• [Instructions to follow]: Your answer should consist solely of the lines from the first line of the data through the line with "Given: Click the brain", each reproduced exactly.

[Collected data entries]
*** Block opens ***
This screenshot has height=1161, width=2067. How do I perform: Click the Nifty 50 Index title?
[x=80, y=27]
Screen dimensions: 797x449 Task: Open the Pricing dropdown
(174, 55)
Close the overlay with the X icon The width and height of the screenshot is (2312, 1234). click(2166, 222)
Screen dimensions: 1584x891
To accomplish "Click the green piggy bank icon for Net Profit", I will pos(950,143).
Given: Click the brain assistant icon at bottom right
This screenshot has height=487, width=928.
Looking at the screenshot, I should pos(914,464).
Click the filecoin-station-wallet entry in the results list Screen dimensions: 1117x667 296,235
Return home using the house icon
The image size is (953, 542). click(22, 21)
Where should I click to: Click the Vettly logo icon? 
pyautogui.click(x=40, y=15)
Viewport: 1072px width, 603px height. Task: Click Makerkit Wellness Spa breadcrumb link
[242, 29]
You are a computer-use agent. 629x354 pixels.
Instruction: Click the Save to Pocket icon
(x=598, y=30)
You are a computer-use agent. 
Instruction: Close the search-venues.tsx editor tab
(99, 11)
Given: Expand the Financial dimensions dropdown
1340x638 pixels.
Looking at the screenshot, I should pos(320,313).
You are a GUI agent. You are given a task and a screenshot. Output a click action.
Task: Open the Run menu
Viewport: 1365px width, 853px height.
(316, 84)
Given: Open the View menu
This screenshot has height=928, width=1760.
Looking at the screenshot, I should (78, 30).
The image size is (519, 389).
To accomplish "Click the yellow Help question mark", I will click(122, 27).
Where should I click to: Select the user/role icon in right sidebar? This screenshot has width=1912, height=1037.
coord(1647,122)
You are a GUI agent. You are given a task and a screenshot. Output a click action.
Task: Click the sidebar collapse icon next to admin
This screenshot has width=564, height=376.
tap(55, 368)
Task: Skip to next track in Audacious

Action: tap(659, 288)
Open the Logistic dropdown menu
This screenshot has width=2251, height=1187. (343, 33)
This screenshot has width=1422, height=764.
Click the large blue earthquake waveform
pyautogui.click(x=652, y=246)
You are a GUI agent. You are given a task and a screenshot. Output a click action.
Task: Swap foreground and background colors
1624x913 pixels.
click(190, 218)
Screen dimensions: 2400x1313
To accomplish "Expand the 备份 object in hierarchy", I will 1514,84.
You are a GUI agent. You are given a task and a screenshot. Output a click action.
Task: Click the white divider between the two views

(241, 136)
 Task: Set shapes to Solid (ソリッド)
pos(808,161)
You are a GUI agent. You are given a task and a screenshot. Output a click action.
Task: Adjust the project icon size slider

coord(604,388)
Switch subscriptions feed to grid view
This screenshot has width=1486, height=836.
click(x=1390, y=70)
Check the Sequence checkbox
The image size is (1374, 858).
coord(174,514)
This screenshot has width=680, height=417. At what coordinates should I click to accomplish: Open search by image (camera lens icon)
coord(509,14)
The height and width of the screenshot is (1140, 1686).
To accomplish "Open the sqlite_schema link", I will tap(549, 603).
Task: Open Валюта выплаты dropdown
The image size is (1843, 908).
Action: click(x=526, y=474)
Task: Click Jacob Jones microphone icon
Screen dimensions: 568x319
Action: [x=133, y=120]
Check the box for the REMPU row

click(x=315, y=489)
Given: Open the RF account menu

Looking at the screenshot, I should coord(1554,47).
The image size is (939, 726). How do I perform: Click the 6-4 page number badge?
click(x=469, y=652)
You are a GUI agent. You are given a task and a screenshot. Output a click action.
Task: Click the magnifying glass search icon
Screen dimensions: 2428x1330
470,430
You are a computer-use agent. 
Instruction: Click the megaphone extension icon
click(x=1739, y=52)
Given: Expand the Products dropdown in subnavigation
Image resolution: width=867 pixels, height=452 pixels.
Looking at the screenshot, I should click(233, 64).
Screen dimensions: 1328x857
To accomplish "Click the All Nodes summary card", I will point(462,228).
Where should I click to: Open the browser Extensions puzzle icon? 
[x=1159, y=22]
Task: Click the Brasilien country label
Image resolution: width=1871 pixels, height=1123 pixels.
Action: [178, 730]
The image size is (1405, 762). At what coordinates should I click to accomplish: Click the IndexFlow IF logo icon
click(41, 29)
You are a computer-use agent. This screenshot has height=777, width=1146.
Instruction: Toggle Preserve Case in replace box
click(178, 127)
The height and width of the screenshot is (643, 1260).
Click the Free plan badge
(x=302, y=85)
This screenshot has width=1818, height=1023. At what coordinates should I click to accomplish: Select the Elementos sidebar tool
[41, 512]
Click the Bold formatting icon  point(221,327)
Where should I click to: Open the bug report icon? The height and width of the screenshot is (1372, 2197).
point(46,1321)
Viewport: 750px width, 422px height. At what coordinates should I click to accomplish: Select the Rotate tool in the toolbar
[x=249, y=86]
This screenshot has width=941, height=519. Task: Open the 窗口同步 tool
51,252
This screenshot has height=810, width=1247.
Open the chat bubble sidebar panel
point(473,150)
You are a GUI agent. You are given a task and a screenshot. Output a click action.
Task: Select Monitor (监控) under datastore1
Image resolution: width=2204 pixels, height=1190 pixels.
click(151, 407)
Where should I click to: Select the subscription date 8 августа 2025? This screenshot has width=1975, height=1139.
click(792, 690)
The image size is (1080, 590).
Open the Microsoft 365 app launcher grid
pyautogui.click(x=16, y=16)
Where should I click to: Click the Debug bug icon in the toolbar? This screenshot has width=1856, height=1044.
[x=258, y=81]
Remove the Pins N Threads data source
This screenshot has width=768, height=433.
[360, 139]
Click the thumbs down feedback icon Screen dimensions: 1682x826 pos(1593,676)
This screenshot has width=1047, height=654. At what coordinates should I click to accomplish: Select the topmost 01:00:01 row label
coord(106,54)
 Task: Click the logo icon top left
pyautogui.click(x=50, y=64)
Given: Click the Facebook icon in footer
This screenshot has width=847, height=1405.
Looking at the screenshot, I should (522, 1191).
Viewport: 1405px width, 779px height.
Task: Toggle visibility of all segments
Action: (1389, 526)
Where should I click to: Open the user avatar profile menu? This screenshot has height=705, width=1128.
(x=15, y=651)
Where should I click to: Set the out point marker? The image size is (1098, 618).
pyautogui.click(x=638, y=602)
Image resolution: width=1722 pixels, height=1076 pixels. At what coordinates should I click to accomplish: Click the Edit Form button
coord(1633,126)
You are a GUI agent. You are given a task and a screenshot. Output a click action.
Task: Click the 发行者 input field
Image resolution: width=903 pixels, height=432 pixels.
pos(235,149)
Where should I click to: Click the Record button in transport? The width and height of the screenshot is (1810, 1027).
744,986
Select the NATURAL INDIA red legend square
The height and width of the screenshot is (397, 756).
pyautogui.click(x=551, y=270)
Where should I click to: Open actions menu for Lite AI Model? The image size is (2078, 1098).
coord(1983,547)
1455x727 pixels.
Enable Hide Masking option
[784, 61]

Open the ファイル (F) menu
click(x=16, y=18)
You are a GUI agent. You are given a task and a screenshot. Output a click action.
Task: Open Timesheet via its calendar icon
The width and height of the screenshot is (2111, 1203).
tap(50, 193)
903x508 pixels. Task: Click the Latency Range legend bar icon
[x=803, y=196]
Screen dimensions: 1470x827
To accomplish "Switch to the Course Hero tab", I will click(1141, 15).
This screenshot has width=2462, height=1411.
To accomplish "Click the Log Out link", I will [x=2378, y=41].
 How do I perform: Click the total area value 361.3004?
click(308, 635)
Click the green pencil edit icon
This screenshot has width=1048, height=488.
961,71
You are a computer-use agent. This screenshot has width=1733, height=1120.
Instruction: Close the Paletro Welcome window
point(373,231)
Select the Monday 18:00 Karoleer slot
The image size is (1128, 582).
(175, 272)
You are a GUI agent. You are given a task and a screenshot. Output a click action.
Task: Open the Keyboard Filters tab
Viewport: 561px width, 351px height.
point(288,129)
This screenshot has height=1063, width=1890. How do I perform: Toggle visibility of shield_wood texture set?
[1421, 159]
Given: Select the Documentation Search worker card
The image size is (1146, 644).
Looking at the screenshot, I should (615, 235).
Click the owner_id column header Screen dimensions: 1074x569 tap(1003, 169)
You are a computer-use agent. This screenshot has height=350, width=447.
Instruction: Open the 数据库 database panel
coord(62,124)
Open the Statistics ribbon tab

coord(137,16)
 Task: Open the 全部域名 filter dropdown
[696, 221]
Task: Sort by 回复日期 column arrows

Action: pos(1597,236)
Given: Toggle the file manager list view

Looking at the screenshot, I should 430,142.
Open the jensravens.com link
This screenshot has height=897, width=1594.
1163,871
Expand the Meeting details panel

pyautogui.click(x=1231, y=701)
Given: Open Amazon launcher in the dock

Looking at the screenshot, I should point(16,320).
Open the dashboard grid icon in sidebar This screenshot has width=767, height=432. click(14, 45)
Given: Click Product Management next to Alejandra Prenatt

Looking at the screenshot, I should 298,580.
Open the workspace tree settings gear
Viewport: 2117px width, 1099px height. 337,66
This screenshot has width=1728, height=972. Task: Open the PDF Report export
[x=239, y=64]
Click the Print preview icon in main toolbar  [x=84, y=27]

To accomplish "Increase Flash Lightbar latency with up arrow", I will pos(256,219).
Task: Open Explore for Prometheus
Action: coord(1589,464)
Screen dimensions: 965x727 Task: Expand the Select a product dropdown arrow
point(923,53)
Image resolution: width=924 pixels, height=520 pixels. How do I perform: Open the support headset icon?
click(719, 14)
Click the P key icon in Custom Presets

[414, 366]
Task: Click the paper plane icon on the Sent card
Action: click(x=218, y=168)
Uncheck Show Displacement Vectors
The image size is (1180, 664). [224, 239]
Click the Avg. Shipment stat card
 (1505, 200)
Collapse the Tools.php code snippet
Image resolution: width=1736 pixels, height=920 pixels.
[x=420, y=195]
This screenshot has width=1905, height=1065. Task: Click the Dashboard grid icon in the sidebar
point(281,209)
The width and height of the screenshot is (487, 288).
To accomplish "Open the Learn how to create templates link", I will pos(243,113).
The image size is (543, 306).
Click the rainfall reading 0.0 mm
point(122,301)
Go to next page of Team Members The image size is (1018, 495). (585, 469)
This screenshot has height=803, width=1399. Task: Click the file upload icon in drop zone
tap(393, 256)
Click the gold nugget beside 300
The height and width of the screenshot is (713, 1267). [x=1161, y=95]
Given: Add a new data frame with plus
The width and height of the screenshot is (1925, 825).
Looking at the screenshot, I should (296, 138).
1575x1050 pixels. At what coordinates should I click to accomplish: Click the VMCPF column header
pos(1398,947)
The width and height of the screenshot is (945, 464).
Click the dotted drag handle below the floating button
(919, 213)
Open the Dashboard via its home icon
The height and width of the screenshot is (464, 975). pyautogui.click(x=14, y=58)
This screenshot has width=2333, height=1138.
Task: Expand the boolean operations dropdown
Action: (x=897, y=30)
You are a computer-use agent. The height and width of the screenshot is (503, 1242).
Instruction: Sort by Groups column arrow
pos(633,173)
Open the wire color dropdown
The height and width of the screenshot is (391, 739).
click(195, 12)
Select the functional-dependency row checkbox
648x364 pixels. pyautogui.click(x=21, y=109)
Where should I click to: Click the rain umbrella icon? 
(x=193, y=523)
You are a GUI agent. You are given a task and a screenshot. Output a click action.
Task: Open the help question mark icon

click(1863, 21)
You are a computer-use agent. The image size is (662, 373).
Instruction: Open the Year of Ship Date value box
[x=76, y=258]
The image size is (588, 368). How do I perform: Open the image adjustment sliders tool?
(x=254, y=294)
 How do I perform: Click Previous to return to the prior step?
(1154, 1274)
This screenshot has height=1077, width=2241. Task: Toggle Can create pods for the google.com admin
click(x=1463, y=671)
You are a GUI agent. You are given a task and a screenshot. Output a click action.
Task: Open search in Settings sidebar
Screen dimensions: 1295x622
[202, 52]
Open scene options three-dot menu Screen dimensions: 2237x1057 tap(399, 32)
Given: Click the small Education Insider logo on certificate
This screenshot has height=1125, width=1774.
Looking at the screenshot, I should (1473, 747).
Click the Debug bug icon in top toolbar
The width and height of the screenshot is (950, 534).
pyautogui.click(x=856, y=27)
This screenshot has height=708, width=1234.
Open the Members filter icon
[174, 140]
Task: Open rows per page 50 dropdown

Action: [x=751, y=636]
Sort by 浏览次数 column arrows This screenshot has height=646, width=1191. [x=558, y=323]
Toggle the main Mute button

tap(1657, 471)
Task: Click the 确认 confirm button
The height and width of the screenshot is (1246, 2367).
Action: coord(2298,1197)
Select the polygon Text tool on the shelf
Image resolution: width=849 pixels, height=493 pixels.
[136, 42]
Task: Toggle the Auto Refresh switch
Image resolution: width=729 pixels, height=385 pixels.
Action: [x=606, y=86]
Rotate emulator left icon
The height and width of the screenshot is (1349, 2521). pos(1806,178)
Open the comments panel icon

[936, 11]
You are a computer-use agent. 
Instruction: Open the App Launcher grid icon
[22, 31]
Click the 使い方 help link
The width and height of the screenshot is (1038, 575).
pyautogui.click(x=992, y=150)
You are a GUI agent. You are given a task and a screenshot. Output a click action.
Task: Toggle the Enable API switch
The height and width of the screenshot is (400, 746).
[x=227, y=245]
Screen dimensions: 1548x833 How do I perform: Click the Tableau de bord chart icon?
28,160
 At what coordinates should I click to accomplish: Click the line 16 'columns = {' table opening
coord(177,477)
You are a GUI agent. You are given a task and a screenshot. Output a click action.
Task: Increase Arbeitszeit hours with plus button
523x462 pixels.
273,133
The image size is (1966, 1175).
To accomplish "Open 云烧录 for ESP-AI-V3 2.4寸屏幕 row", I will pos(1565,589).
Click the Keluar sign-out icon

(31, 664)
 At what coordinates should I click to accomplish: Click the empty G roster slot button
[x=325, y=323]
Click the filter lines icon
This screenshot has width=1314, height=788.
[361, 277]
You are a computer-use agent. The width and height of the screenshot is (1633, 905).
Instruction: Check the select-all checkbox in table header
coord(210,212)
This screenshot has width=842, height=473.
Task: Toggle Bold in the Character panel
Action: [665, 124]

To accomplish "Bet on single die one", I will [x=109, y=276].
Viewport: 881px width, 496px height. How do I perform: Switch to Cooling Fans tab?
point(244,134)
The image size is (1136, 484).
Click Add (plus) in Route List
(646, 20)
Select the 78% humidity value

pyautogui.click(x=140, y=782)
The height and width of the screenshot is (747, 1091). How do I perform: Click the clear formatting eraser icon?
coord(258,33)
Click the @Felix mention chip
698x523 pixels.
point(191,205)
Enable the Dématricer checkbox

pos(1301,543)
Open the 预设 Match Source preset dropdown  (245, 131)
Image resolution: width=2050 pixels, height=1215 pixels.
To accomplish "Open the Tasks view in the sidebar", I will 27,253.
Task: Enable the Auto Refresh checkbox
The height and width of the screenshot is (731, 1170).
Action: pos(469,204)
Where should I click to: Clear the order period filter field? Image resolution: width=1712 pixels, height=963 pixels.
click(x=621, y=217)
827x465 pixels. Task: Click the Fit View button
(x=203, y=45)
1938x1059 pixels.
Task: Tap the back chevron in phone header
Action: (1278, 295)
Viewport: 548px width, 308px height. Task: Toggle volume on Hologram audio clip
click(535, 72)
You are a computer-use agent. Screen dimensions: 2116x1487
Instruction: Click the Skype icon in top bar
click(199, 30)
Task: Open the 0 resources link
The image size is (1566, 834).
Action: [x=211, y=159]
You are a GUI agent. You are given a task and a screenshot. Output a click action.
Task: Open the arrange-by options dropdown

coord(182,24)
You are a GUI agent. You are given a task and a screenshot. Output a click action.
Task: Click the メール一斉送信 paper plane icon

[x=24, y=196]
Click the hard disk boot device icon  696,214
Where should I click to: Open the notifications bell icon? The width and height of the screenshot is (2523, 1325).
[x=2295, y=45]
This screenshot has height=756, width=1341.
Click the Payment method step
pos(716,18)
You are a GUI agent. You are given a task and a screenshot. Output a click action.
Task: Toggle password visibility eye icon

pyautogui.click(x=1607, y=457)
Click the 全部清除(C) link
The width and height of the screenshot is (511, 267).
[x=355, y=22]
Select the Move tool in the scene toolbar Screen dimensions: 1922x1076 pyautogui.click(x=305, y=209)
*** Block closes ***
• [Written answer]:
This screenshot has height=1161, width=2067. How do I perform: Click the Nifty 50 Index title?
[x=80, y=27]
Screen dimensions: 797x449 Task: Open the Pricing dropdown
(174, 55)
Close the overlay with the X icon The width and height of the screenshot is (2312, 1234). click(2166, 222)
Screen dimensions: 1584x891
To accomplish "Click the green piggy bank icon for Net Profit", I will pos(950,143).
Given: Click the brain assistant icon at bottom right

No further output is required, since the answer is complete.